The Resurrection is at the heart of every sermon preached in Acts. The reality of the Resurrection is the cornerstone and the proof of the divine goodness of the Kingdom of God. The apostles preached the Resurrection boldly and joyfully even at the cost of their very lives.
The Resurrection of Jesus is so strong.
It’s what turned Mary’s sorrow to joy. It changed the disciples’ fear into courage. It moved Thomas from doubt to assurance. It transforms the Church from an attitude of somber reflection to rejoicing celebration. It’s so powerful. It’s our hope. It’s our trumpet call. It’s the imperative force behind our Christian mission.
And if we embrace the Resurrection, if we claim the promise of the Resurrection as our own, then it will radically impact the way we live. When we understand that the glory of the Resurrection and eternal life with the Father is what awaits us after death, then we have no problem risking our lives or our well-being or our reputations or our popularity for the Gospel.
As owners of the Resurrection promise, death is not tragic. Our attitude is, “You can kill me, but you can’t hurt me.”
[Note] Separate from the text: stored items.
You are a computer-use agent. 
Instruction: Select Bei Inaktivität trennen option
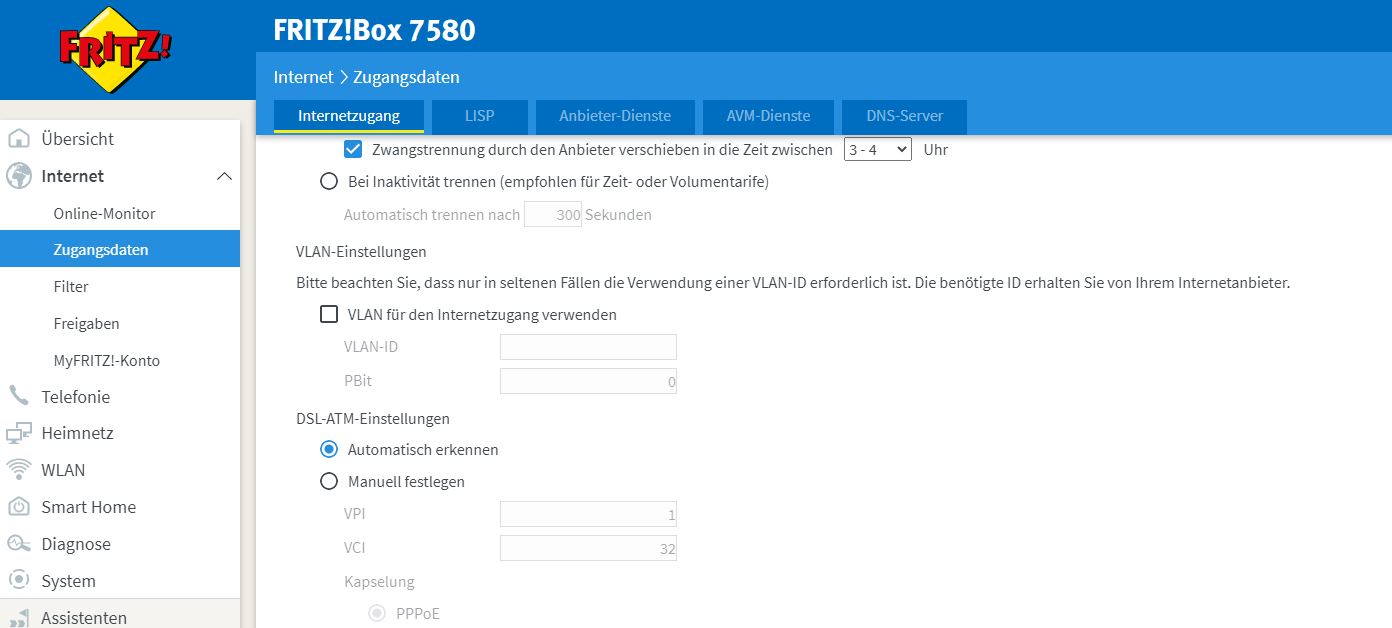coord(329,181)
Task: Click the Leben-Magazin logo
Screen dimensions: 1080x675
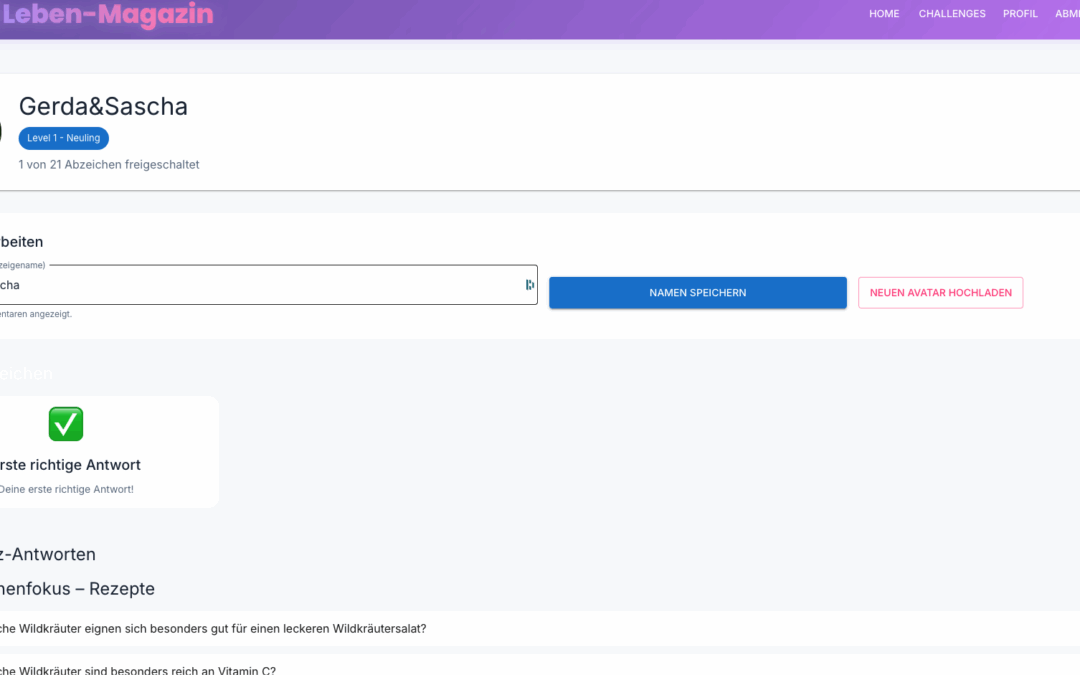Action: [x=108, y=15]
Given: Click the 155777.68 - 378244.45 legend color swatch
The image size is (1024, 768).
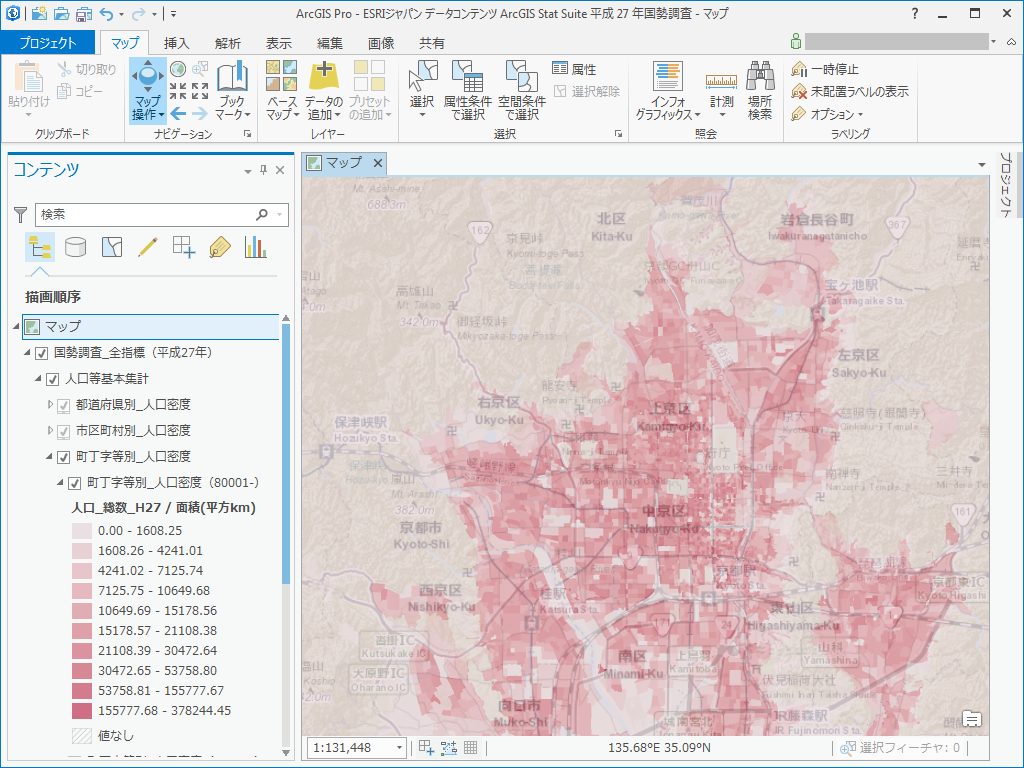Looking at the screenshot, I should tap(81, 711).
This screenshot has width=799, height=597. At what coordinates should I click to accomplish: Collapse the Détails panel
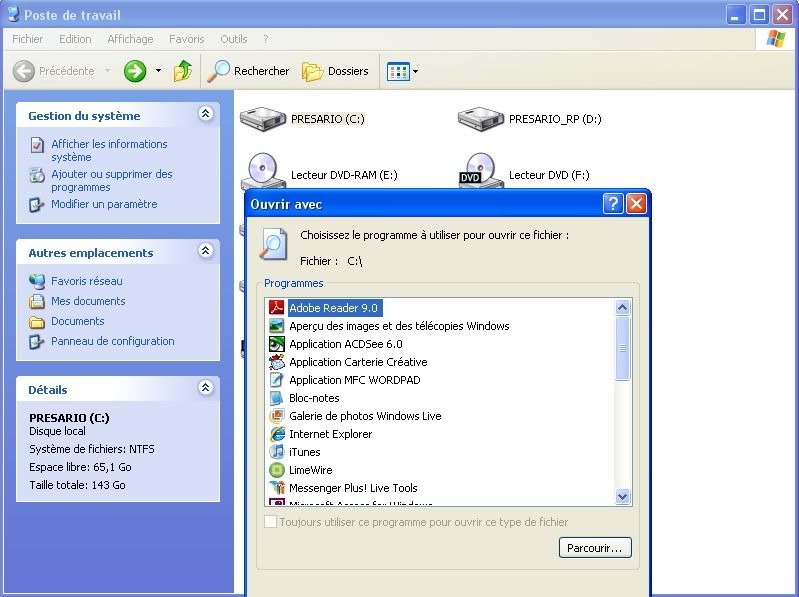(x=206, y=389)
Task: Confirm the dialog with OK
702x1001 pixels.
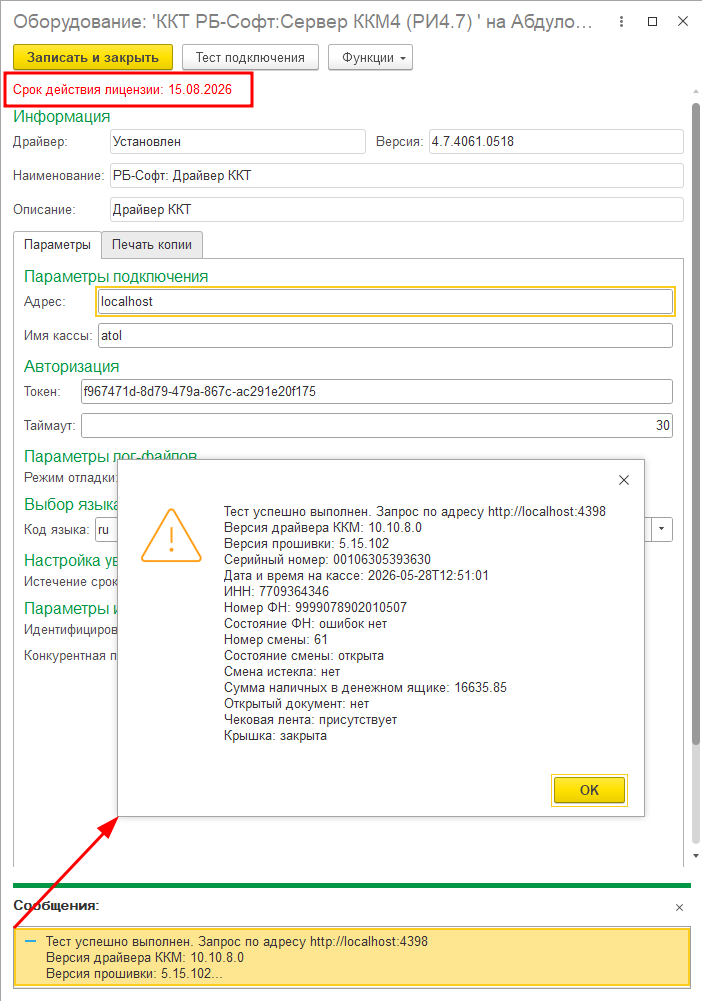Action: click(589, 790)
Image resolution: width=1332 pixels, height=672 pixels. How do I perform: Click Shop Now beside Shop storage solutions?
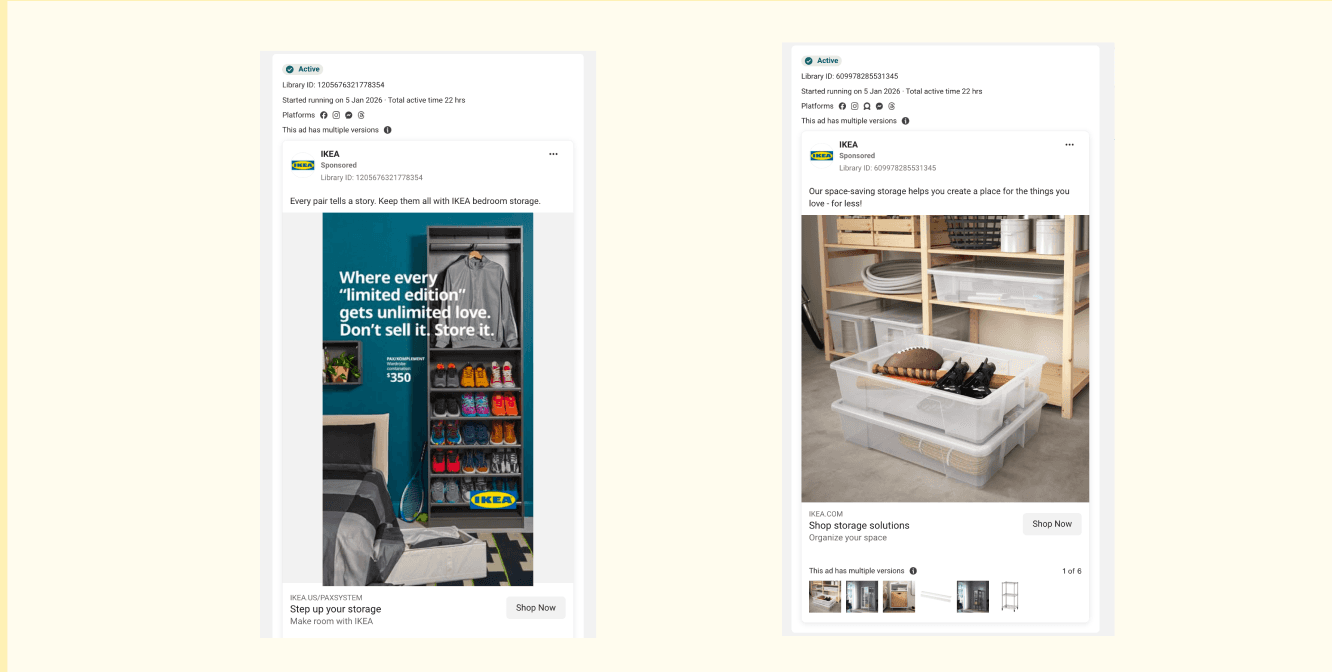pyautogui.click(x=1051, y=523)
Graydon Snyder, in a commentary on 1 Corinthians he wrote in 1992, says living a Resurrection life means no longer insisting on “protection and security of the individual, institutions, and country.”
The life of the Spirit, with its hope in the Resurrection, does not, indeed cannot, dwell on the preservation of the flesh — personhood, institutions, nations. Rather, the corporate life of the Christian becomes one of risk. A Christian hospital can accept more welfare patients than economically advisable because it knows God’s love for the poor does not depend on its continued existance. Christians can call for total disarmament in the midst of a war because they know the future of the world does not depend on the survival of their nation. A Christian can risk his or her life because a Christian knows this life is not the end.
I’d add that a Christian Church can take bolder risks in evangelizing its neighborhoods, bolder risks in giving to children’s homes and homeless shelters, bolder risks in denying self and sacrificing self, knowing that the salvation of the world and the salvation of my soul is in the powerful and loving hands of our God who promises the Resurrection.
The power of the Resurrection and its promises is what causes us to say ‘yes’ to bold, risky Kingdom propositions instead of ‘no.’ It’s what gives us our confidence and courage. It’s what obliterates our timidity.
The Resurrection life doesn’t begin at our death. It begins right now!